With regard to “omissions” by Mark or any of the Evangelists, could the other three not say of their work something similar to what the author of the Fourth Gospel frankly admits of his: “Jesus performed many other signs as well in the presence of his disciples–signs not written in this book. But these have been written so that you may believe that Jesus is the Messiah, the Son of God, so that, through this faith, you may have life in his name” (Jn 20:30-31).
All history selects, that is, chooses and omits, in order to tell a story. Only an utter positivist could deny the role of choice in the research and in the writing of history. Vatican II’s description of the process that led to the written Gospel acknowledges this: “After the ascension of the Lord, the apostles handed on to their hearers what He had said and done. This they did with that clearer understanding which they enjoyed after they had been instructed by the glorious events of Christ and been taught by the light of the Spirit of truth. The sacred authors wrote the four Gospels, selecting some things out of the many that had been handed on by word of mouth or in writing, synthesizing some of them or explaining them by reference to the situation of their churches, while preserving always their character as proclamation, but always in such a way that they communicated the honest truth about Jesus” (DV 19).
Mark,
clearly there are still some checking in on the thread. Thanks for the reference to Davis via Hurtado.

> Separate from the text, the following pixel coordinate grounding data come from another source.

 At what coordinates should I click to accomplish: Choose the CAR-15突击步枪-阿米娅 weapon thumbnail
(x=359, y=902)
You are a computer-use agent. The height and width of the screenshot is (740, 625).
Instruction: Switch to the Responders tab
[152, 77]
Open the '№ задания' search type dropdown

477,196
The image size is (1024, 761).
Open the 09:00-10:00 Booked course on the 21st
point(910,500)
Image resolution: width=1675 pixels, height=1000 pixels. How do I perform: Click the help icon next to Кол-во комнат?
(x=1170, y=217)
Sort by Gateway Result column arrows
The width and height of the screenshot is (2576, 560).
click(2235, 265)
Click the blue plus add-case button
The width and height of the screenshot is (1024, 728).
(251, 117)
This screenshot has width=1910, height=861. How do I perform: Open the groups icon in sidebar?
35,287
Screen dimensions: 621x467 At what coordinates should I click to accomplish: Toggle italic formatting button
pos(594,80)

I would add to Joseph K’s quote the concluding verse of John 21: “There are also many other things that Jesus did, but if these were to be described individually, I do not think the whole world would contain the books that would be written.”
The privileged books, the canonical Gospels (and the preaching based on them), are meant to lead us towards a living encounter with him who is the Way, the Truth, and the Life.
Yes, thanks. I just thought it was interesting to consider that Mark’s editorial decision to, say, omit the resurrection was part of a consistent strategy to only narrate events disciples experience in their lives. So, no rising after death for now (though the transfiguration is narrated there, maybe to speak to the resurrection events we do experience now). It will be interesting to read through the Gospel wondering if this holds water.
Thinking about the editorial process doesn’t happen only as part of historical criticism, of course, but it happens there in a particularly “no holds barred” way.
Mark,
In the book edited by Gaventa and Hays (honestly, I receive no remuneration for the plugs), Joel Marcus has a fascinating piece on the Gospel of Mark. I think his conclusion is extreme, but there are many fine points along the way.
Here is one: “the beginning of the good news is over on Easter morning, but the good news of Jesus christ continues through the church that carries on his work through the Spirit he imparts … not only the good news about Jesus, but the good news which Jesus proclaims: the Gospel is a message addressed to the Marcan community by the risen Lord, speaking through the Evangelist.”